» **REQUIRED ACTION**: From the material below, reproduce exactly the stretch of lines that begins with the line holding "The image size is (867, 745)." and ends with the line holding "settings gear on", skipping the pictures.

» **THE RECORDS**:

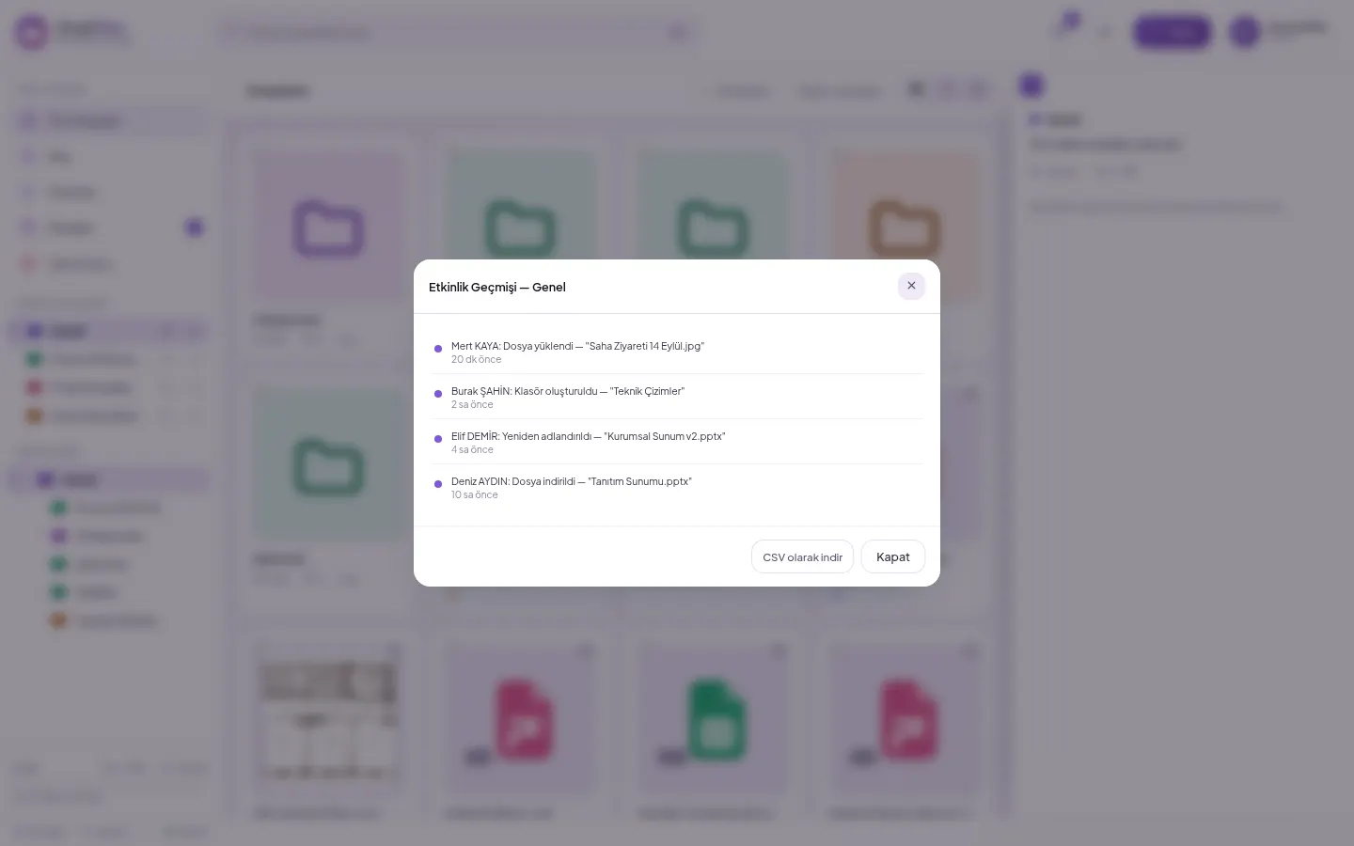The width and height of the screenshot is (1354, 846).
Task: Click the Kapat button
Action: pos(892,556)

--

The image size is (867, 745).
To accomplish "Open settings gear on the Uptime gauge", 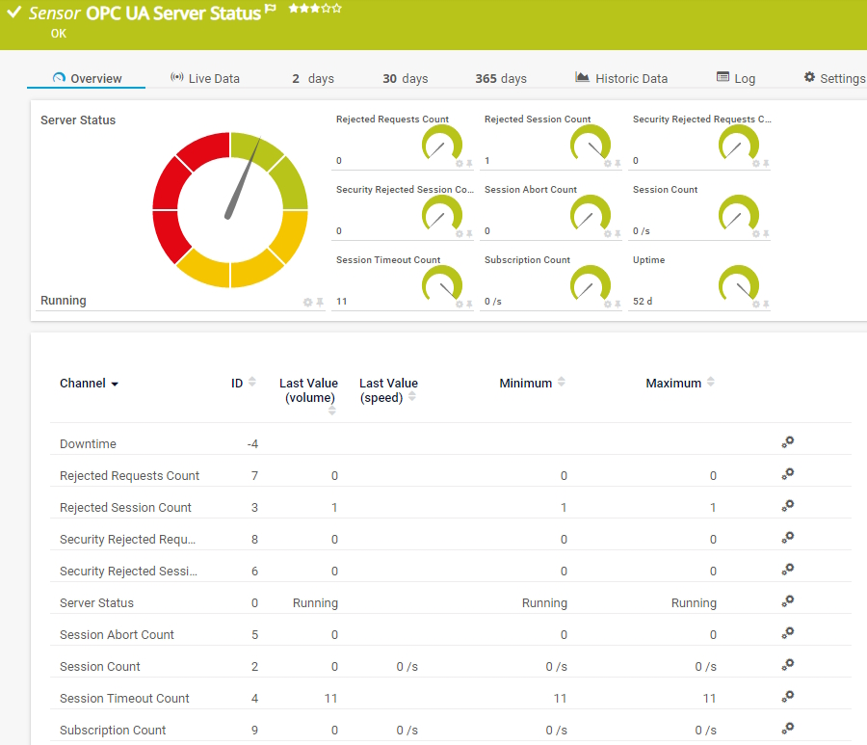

* * *

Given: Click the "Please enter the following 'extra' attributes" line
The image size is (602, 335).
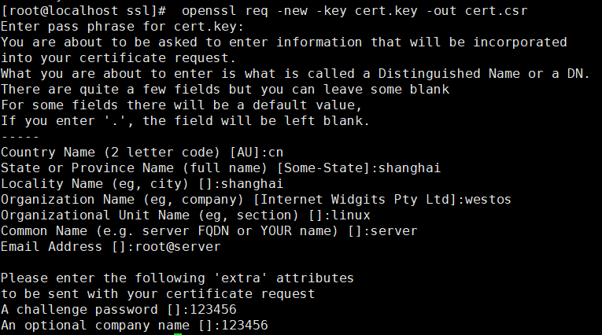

» **RESULT**:
The image size is (867, 745).
To accomplish "Open settings gear on the Uptime gauge", 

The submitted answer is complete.